+++ Record memorizzati

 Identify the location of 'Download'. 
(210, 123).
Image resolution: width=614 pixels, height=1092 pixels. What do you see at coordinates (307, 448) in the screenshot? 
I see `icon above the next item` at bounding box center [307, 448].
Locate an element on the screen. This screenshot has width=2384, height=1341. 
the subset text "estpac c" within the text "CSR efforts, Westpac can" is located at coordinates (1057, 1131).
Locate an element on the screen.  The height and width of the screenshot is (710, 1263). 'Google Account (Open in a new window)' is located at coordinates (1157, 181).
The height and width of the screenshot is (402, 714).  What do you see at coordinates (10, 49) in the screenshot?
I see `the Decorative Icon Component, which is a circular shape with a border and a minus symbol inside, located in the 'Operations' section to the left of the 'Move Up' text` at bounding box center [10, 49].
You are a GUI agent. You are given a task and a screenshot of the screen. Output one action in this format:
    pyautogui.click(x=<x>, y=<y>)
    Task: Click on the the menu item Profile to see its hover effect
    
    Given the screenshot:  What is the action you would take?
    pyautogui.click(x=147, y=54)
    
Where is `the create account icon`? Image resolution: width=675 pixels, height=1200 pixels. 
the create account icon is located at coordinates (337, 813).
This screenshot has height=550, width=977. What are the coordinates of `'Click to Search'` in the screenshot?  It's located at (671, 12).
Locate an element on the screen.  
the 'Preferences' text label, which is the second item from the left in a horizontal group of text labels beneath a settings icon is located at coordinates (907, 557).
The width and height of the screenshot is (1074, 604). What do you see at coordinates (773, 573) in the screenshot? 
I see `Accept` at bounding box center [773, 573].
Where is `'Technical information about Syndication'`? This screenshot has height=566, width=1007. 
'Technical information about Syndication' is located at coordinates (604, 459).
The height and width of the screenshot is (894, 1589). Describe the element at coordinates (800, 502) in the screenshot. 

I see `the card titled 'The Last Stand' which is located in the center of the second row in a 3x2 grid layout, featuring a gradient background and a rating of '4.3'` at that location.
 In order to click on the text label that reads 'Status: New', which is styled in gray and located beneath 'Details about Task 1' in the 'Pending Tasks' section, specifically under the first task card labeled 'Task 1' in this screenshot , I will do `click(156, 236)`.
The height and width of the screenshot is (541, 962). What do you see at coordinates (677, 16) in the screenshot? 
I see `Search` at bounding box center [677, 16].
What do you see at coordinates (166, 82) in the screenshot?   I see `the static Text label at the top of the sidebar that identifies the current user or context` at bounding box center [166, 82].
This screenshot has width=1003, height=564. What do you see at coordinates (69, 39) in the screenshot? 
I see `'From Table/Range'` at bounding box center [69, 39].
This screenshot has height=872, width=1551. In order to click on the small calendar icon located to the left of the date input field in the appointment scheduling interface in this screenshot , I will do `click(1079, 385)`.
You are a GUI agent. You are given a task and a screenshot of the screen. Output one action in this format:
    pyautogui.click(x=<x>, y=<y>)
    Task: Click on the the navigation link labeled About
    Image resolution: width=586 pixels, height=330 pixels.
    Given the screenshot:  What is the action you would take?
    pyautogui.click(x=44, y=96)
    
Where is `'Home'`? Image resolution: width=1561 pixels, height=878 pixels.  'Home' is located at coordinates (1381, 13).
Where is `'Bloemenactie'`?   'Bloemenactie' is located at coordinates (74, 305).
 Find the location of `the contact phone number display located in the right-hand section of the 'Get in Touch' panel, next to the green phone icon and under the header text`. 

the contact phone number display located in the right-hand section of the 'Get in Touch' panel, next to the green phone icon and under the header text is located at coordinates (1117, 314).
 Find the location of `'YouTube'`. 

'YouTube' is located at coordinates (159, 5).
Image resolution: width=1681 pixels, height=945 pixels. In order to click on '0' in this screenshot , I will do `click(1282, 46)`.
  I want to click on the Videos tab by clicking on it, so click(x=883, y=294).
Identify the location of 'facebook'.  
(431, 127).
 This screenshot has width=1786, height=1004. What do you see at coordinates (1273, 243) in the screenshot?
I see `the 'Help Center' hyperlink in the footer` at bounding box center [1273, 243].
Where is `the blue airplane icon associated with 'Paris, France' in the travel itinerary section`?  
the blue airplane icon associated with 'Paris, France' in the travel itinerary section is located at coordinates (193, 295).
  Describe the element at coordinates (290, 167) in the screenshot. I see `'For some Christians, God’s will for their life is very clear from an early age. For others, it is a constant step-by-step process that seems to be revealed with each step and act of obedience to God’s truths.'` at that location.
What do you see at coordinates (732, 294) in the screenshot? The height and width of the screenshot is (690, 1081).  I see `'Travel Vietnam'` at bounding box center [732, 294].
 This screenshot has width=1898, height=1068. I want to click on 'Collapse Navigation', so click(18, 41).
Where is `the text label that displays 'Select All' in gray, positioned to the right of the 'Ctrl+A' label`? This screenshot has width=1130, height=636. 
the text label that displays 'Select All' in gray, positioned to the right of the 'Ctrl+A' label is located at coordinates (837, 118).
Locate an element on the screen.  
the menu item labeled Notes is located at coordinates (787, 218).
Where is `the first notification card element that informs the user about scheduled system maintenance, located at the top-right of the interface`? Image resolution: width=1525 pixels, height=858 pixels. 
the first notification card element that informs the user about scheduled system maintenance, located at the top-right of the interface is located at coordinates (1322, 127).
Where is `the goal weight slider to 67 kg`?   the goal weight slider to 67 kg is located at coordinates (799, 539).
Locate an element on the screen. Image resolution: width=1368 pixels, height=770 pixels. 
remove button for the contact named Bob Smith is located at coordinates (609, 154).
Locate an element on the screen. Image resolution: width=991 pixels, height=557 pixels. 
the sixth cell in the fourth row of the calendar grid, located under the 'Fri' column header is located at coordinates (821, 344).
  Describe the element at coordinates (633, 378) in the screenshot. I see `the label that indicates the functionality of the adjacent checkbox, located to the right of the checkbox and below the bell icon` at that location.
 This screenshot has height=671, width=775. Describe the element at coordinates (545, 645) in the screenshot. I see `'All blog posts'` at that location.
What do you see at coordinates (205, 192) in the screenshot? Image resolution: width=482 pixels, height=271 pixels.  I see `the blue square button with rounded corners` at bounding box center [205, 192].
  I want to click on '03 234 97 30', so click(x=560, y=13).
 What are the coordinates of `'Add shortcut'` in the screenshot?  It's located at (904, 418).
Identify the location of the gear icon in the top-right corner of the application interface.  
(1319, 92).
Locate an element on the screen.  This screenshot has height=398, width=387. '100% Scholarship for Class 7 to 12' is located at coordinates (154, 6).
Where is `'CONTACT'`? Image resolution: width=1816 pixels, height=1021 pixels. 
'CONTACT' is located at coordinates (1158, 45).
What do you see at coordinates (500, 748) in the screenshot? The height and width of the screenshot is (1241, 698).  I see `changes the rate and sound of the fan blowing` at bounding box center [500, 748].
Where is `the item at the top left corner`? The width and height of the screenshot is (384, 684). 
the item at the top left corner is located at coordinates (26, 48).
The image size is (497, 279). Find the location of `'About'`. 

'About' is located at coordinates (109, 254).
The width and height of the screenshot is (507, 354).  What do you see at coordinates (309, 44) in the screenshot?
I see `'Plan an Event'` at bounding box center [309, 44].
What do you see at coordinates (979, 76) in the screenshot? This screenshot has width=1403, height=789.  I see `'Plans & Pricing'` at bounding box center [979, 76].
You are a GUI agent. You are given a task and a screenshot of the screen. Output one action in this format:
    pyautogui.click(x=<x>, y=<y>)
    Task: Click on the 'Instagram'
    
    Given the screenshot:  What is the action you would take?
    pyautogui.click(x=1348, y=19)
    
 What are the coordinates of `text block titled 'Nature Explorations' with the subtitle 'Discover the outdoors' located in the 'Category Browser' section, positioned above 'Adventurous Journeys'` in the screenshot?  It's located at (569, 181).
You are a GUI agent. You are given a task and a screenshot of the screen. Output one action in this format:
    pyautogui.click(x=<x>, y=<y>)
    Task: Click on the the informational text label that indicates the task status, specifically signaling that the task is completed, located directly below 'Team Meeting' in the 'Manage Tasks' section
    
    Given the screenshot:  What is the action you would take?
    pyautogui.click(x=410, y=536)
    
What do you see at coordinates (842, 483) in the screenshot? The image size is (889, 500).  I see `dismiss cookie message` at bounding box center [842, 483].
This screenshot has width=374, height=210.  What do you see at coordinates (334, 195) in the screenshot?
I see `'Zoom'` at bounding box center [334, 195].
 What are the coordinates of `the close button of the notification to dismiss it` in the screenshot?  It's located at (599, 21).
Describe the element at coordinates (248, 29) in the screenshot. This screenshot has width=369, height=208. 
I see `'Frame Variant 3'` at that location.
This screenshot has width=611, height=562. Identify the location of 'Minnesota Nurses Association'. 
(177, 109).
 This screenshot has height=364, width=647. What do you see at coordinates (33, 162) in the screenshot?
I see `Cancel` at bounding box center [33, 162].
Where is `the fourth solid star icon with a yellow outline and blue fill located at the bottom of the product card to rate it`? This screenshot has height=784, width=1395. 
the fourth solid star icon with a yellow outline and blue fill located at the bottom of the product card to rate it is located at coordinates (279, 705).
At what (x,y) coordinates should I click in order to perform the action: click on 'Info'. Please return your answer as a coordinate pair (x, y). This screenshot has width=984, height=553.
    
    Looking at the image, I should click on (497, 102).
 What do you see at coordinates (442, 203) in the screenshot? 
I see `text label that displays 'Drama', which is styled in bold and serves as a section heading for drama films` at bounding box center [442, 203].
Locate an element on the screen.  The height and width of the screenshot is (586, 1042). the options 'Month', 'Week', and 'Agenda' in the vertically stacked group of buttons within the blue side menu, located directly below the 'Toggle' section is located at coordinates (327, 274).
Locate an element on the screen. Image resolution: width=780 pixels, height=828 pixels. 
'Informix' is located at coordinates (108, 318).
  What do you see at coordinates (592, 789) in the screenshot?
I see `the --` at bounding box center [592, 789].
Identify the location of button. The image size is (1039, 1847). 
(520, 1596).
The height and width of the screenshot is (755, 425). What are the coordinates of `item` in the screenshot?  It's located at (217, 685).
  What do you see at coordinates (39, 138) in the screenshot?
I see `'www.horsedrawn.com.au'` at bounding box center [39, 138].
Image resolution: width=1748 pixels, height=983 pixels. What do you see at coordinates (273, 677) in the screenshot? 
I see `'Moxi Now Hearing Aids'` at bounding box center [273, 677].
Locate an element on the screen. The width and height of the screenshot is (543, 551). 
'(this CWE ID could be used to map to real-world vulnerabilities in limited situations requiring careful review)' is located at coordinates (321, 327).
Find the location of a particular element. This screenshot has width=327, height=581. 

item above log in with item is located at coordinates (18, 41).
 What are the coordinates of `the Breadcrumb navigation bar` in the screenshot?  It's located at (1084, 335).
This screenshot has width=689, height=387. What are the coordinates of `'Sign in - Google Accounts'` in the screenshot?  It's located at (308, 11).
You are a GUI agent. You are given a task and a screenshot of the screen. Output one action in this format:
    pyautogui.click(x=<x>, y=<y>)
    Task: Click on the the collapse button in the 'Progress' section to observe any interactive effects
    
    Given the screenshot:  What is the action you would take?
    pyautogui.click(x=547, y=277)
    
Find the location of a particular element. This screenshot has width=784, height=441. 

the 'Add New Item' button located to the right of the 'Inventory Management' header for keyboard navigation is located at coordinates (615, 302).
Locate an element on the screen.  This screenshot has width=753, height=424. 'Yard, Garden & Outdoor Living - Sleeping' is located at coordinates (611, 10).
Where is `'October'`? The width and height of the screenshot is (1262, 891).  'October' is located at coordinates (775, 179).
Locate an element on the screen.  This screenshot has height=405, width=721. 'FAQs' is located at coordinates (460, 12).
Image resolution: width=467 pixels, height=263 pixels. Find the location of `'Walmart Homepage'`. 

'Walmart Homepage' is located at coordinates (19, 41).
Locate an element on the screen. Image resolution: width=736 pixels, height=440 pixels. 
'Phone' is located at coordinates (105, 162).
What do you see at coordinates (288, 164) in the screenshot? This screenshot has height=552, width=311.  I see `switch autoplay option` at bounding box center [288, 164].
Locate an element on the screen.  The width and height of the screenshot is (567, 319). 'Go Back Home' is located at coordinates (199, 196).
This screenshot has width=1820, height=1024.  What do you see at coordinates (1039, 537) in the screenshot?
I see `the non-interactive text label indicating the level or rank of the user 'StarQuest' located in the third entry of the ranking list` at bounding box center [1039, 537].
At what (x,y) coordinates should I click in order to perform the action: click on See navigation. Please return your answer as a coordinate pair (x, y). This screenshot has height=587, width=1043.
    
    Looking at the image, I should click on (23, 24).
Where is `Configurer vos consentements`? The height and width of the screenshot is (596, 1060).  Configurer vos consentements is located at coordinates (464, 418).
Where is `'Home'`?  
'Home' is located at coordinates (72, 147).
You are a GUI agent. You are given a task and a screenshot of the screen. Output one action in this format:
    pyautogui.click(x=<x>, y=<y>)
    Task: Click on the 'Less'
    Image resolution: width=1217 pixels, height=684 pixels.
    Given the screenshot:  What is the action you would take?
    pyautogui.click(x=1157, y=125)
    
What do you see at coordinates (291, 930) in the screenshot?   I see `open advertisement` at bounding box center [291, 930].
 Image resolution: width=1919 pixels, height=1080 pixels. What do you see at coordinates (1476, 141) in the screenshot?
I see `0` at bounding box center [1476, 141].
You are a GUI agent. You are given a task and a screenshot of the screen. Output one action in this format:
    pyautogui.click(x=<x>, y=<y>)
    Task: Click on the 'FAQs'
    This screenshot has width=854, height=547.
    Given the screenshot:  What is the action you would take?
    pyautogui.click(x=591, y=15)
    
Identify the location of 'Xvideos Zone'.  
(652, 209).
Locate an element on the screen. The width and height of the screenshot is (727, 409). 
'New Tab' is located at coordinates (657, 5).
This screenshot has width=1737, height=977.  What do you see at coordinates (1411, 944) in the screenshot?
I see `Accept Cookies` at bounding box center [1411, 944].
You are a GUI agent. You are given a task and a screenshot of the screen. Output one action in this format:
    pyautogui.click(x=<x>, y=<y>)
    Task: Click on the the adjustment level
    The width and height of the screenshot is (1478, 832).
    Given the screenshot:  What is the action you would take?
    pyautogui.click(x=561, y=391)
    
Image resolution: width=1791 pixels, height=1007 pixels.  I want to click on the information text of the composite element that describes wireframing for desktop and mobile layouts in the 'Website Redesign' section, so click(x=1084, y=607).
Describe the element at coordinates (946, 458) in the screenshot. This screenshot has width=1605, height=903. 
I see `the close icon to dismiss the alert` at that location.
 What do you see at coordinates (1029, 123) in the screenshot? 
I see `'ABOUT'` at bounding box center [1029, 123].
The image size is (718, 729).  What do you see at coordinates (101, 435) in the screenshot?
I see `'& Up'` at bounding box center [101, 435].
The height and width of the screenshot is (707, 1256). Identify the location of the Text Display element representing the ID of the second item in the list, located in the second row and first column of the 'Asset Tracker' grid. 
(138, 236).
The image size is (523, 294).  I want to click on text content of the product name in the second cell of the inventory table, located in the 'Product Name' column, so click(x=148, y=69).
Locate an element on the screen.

++++++

- **Consegna**
Riscrivi i record a partire dall'inizio e fino alla riga che contiene "center [307, 448].", estremi inclusi. Sostituisci "Download" con "Upload" e lascia invariato tutto il resto.

- **Soluzione**
 Identify the location of 'Upload'. 
(210, 123).
Image resolution: width=614 pixels, height=1092 pixels. What do you see at coordinates (307, 448) in the screenshot? 
I see `icon above the next item` at bounding box center [307, 448].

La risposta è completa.